(Exercise input Opens)

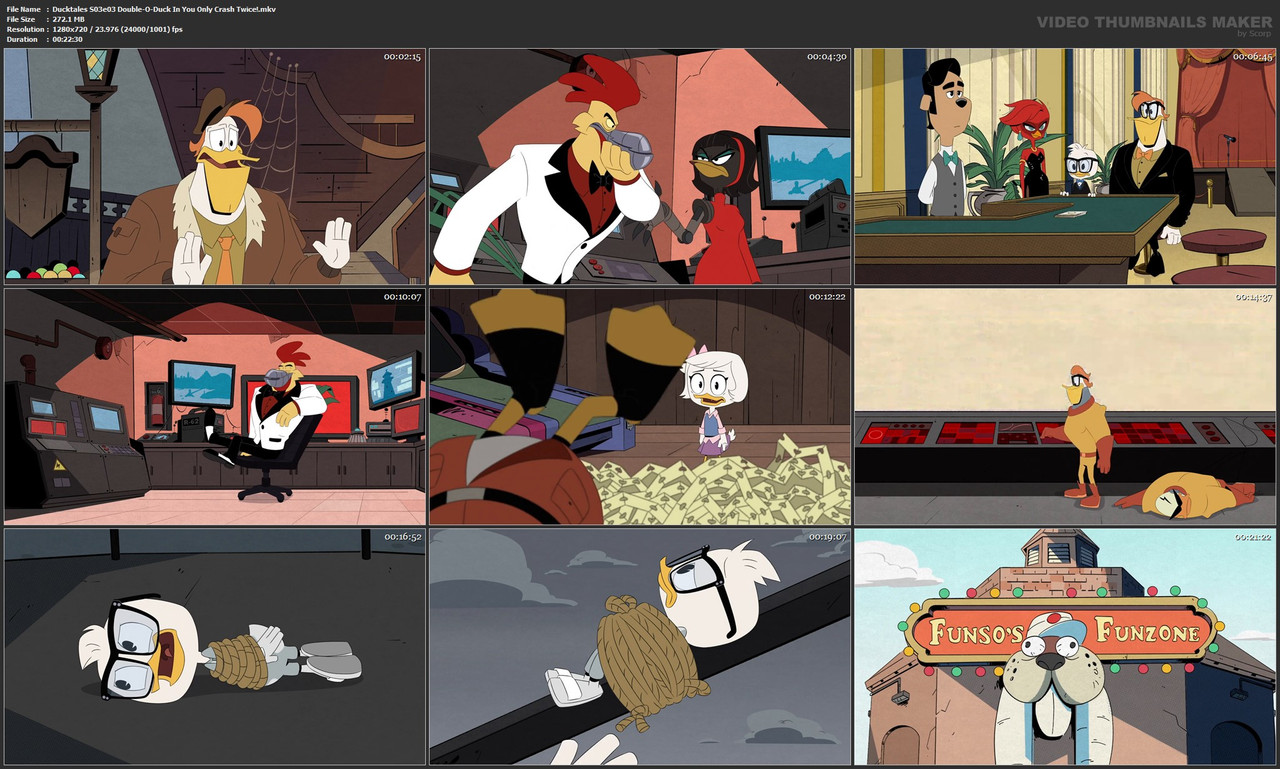Screen dimensions: 1280x769
Task: Select the 00:14:37 thumbnail with the fainted duck
Action: (x=1065, y=408)
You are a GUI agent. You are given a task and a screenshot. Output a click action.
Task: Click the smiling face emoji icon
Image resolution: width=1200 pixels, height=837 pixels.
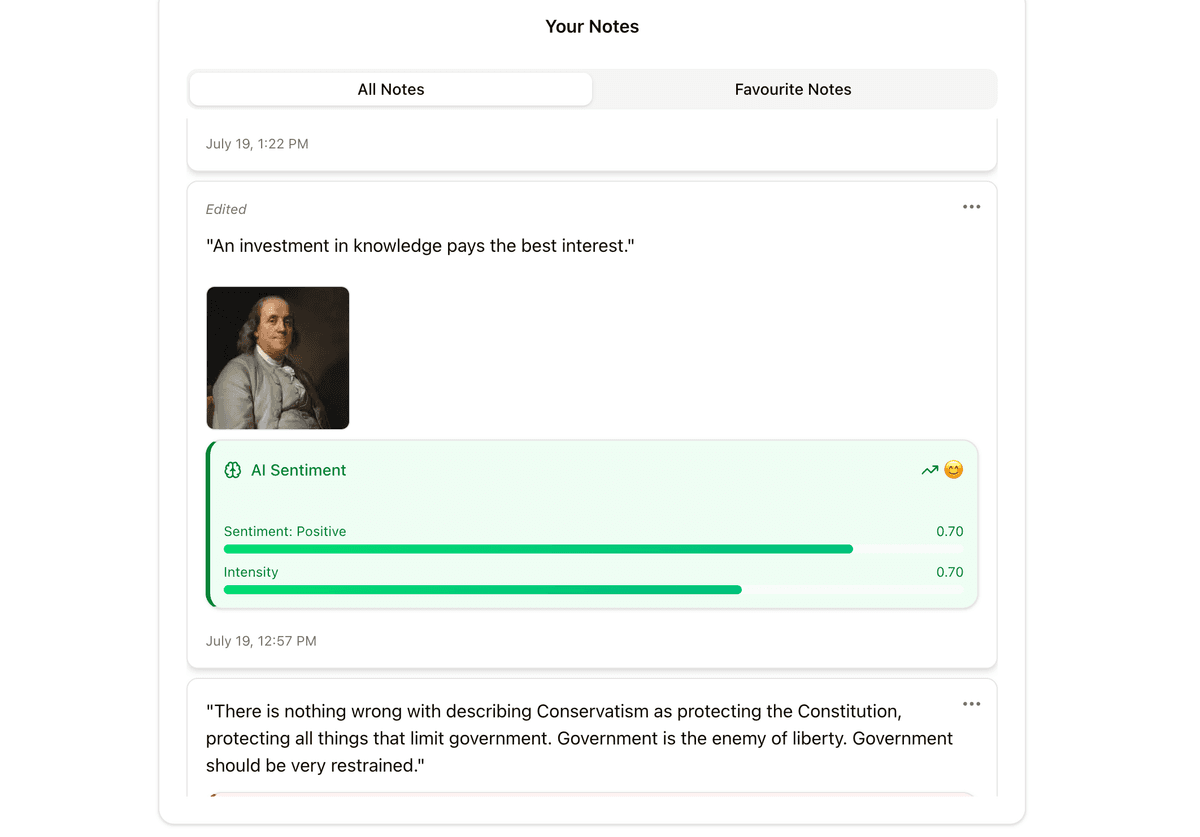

(Exercise input Closes)

Copy exactly, and copy nothing else: the lines from the one containing "Task: Click the smiling face emoji icon" through the end of the data, both ends included, with pictures left out.

Task: Click the smiling face emoji icon
Image resolution: width=1200 pixels, height=837 pixels.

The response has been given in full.